Discussing the same issue, Kshemendra Paul, chief data officer at the Department of Veterans Affairs (VA), said that the agency’s IT leaders “were at the table as a first-rank partner” during VA’s pivot to offering telework and telehealth services during the coronavirus pandemic.
He emphasized that IT work at VA is fully involved with data operations, and called the VA’s Veterans Health Administration component an “anchor tenant” in that regard.
Need for Speed
George Chambers, acting CIO at HHS, said the demands of the pandemic environment have encouraged quicker action to harness technology and share it among the various agency operating divisions.
“At HHS, we had to stand up systems fast,” he recalled, while extending thanks to IT leadership in the agency’s operating divisions. “That fast-paced requirement created streamlined processes” for the agency to acquire, use, and share technologies among components, he said.
Chambers said one concern about the next phase of “new normal” is cementing those streamlined processes into place. “The processes that we were able to do, our streamlined processes … really need to be institutionalized,” he said. Doing so, he said, “seems to be the next great step.”
Sam Michael, chief of the Information Technology Resources Branch at the National Center for Advancing Translational Sciences at the National Institutes of Health (NIH), said speed of creating technological tools was of particular importance during the pandemic, especially in creating systems to collect COVID-19 data from hospitals. “If we do provide services, we have to provide them quickly,” he said.
Michael also pointed to the need for the right workforce talent to tackle projects under tight deadlines. “The workforce is absolutely critical,” he said. “You can have the most lofty plans, but if you don’t have the talent, it doesn’t matter.”
On the workforce front, Uppal said it’s increasingly important that IT staff building systems is tuned into user experience and user-centered design principles.

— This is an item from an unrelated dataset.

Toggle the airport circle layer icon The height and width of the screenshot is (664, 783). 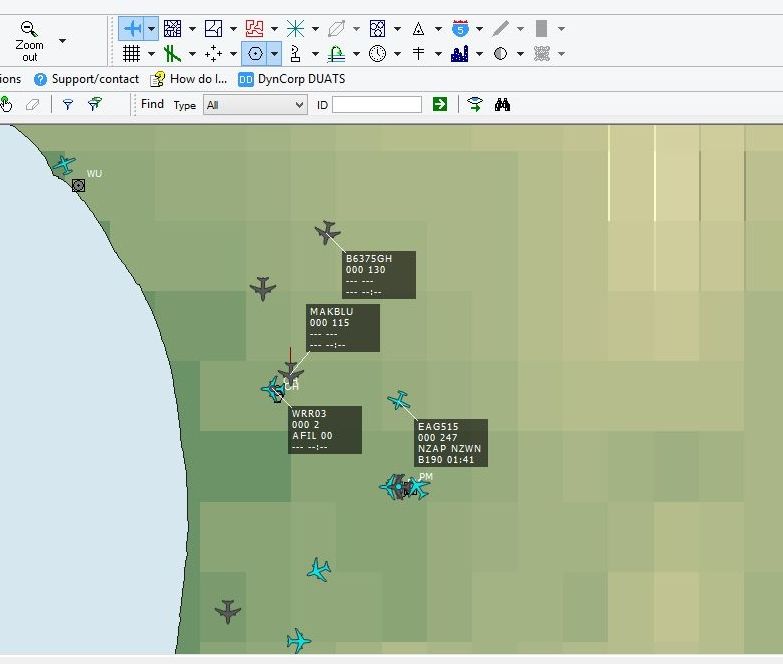255,54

He said technology design has changed a lot in the past decade, including “how we approach IT and build a system.”
“Now, we don’t want to approach and say build an IT system…we want to start with users…and what is that experience for them.”
To help better expose IT staff to a range of subjects, he said MMS has created a workforce resilience program with six separate tracks including customer service, cybersecurity, data science, and cloud, among others.
“We didn’t want to just provide training, and say ‘here are some courses, go take them,’ … but we try to build a community around those efforts,” he said. “The goal is not to take our staff and make them an expert … but the goal is to take our staff and make them aware” of a range of areas in which they might not be highly involved, he said.